Política

STF aceita denúncia contra deputado que disse desejar morte de Lula

Decisão da Primeira Turma do STF torna o deputado Gilvan da Federal réu em ação penal por injúria qualificada contra Lula

STF aceita denúncia contra deputado que disse desejar morte de Lula
Com decisão do STF, Gilvan da Federal tornou-se réu de açaõ penal por injúria qualificada contra Lula Crédito: Vinicius Loures/Agência Câmara

A Primeira Turma do Supremo Tribunal Federal (STF) aceitou a denúncia da Procuradoria-Geral da República (PGR) para tornar o deputado Gilvan da Federal (PL) réu pelo crime de injúria qualificada ao afirmar que desejava a morte do presidente Lula. A declaração foi feita durante sessão da Comissão de Segurança Pública da Câmara em abril de 2025.

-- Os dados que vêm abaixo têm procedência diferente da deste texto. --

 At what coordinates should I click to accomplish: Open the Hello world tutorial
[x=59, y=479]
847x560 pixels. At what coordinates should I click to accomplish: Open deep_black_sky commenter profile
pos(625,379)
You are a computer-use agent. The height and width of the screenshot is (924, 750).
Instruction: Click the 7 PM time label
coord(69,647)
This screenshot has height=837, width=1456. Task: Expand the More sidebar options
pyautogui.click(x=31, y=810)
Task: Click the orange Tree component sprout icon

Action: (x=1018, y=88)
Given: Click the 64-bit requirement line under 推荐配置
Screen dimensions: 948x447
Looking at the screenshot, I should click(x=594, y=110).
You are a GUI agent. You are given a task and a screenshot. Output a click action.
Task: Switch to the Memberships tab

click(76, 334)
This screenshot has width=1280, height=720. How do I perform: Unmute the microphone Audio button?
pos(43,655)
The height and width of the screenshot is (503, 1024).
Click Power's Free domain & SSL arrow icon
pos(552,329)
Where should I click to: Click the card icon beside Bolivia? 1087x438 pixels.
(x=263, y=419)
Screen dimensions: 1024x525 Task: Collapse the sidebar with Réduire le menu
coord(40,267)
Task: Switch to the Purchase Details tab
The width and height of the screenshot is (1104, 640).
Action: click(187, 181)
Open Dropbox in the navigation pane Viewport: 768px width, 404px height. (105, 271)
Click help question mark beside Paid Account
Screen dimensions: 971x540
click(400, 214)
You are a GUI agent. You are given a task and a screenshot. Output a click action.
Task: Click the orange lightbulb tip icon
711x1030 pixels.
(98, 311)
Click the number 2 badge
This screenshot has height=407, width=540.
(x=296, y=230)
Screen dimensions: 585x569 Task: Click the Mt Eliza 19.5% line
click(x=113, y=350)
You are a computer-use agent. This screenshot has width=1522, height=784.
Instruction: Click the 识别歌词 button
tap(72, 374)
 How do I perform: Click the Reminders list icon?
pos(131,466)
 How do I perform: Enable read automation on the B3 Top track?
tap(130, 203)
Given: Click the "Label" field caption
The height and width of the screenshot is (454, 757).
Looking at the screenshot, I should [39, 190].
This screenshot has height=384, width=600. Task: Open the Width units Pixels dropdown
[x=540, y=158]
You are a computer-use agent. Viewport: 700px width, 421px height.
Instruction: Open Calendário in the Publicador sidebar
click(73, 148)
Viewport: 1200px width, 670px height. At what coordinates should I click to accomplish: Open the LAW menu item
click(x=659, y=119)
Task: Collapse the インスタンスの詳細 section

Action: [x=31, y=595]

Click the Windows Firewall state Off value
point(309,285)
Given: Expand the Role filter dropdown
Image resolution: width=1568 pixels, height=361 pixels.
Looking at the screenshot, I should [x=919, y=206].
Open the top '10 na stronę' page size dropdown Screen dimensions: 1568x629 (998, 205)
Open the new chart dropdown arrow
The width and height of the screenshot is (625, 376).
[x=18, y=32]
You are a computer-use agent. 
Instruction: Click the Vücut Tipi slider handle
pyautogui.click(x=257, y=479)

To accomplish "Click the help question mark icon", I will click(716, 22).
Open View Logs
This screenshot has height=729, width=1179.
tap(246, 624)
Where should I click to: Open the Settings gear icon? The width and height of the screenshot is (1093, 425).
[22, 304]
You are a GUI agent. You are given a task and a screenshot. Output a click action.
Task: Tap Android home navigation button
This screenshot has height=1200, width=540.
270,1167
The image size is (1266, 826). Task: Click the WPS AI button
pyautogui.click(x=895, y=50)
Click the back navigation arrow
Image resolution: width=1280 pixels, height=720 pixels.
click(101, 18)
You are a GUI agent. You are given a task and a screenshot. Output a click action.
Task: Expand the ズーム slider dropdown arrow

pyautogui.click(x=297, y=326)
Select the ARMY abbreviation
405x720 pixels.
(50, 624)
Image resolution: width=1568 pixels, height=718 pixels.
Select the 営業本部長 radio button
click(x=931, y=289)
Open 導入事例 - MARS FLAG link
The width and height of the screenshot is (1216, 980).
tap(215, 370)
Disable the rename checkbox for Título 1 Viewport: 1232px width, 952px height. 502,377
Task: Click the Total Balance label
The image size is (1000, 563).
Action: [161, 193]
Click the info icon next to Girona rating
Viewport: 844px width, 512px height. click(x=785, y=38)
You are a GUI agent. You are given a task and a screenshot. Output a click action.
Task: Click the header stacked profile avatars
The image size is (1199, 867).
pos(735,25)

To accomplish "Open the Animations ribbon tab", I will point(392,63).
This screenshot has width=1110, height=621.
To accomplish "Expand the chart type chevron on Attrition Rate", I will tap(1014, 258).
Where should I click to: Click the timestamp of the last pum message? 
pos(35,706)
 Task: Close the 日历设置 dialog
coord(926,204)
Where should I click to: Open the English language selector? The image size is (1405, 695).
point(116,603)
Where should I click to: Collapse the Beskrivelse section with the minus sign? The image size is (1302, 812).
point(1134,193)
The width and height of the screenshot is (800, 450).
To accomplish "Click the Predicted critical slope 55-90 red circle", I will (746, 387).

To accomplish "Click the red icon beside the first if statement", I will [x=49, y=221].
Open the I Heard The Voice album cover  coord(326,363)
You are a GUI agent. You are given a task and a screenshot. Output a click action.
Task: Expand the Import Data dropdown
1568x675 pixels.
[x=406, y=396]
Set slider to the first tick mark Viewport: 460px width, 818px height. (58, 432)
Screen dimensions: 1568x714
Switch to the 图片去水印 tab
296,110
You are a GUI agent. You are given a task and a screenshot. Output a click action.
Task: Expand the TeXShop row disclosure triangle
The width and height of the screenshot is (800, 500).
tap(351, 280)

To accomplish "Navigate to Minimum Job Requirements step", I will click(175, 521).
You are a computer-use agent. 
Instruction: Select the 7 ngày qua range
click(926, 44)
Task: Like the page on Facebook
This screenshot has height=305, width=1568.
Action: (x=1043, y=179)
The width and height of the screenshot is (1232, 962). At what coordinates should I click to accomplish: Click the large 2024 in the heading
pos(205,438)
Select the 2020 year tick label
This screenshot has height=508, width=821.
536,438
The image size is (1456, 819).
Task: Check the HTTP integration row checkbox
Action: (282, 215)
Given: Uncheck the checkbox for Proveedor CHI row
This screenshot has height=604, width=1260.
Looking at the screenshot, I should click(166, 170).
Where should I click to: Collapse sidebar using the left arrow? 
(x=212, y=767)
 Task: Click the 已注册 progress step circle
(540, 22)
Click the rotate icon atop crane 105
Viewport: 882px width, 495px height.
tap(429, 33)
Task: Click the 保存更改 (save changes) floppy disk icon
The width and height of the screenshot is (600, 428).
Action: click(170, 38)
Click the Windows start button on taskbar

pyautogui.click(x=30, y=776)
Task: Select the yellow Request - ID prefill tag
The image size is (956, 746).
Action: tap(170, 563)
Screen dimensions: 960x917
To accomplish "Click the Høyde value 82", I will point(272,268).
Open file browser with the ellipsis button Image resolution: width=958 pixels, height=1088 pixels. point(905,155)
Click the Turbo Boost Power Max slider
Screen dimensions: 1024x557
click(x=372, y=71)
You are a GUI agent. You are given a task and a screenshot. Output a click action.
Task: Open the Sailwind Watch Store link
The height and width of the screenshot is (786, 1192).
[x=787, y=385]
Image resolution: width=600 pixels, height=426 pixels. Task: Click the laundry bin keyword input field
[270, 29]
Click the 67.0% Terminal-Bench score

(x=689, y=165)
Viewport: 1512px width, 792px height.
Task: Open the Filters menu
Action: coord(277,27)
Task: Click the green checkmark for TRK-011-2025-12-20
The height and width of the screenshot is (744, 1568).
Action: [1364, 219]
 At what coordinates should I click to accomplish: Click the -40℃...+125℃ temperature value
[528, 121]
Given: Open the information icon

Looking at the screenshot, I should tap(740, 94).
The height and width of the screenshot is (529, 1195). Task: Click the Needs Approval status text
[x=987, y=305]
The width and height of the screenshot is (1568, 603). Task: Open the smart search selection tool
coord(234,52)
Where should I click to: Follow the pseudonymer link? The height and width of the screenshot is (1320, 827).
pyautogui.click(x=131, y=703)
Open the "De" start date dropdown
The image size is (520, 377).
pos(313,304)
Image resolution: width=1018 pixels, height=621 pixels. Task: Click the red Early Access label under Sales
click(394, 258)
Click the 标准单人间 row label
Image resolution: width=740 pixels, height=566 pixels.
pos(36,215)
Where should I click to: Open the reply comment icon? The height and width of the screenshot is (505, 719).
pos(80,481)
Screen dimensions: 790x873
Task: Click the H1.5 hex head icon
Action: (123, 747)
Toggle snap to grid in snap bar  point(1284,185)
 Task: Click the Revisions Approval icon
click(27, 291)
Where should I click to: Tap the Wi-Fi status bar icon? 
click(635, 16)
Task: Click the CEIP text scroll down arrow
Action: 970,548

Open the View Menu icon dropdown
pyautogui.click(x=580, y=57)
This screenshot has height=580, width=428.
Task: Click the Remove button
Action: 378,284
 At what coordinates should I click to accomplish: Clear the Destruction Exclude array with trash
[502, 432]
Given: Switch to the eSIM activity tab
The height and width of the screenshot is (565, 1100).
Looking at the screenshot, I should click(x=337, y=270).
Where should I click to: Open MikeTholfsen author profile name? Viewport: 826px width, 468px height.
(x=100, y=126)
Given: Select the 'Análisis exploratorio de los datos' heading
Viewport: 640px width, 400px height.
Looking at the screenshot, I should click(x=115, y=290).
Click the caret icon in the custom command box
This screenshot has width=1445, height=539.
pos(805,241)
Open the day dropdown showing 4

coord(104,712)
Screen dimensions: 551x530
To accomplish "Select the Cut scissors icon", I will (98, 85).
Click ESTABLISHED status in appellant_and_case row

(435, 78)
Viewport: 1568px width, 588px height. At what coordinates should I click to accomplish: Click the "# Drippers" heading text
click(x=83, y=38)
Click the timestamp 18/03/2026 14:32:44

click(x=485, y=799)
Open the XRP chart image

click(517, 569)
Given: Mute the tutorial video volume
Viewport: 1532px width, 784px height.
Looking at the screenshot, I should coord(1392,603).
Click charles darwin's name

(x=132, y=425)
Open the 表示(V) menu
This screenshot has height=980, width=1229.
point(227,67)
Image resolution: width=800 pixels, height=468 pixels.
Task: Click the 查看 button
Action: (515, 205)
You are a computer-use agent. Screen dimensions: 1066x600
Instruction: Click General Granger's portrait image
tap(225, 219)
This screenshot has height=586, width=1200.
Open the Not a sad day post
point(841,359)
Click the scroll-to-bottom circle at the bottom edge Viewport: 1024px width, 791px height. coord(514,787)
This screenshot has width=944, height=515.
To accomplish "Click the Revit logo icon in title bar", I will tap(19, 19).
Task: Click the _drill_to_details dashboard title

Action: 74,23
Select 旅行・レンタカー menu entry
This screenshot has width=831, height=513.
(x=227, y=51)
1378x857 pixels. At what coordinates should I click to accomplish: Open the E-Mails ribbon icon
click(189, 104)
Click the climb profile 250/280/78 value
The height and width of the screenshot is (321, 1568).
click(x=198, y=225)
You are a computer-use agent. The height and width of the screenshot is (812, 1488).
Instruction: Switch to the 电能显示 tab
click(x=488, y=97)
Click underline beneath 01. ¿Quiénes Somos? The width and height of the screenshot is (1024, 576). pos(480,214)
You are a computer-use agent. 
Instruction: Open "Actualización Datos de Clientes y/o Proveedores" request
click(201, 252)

“Eu quero mais que o Lula morra, quero que ele vá para o quinto dos infernos, é um direito meu. Não vou dizer que eu vou matar cara, mas eu quero que ele morra, que vá para o quinto dos infernos. Nem o diabo quer o Lula, por isso que ele está vivendo aí. Superou o câncer. Tomara que ele tenha uma taquicardia, porque nem o diabo quer a desgraça desse presidente que está afundando o país. Quero mais que ele morra mesmo”, disse Gilvan, na ocasião.

O acolhimento da denúncia teve os votos favoráveis dos ministros Flávio Dino, Alexandre de Moraes e Cármen Lúcia. Cristiano Zanin alegou impedimento no caso por já ter sido advogado de Lula e não votou. Com a decisão do STF, o parlamentar torna-se réu em ação penal.

Em sua defesa, Gilvan da Federal disse que estaria protegido pela imunidade parlamentar e que havia feito as afirmações em resposta a parlamentares aliados do presidente. A relatora da denúncia, ministra Cármen Lúcia, argumentou que, de acordo com a jurisprudência do STF, a imunidade parlamentar não serve de “blindagem”.

“As expressões reproduzidas que eu vou deixar de repetir não vinculam em análise incipiente crítica política, fiscalização de ato de governo, o posicionamento sobre o mérito da proposição legislativa. As expressões teriam sido direcionadas à pessoa do ofendido e configuram, portanto, em tese, ofensa pessoal dissociada da finalidade institucional”, disse a ministra, em seu voto.

Cármen Lúcia observou ainda que as falas do deputado apresentaram excessos durante o debate e ofensas diretas a Lula, sem relação com o exercício do mandato parlamentar. “Afastados os argumentos defensivos, revela-se suficiente, portanto, para o recebimento da denúncia, a presença de indícios veementes da autoria da materialidade”, afirmou a relatora.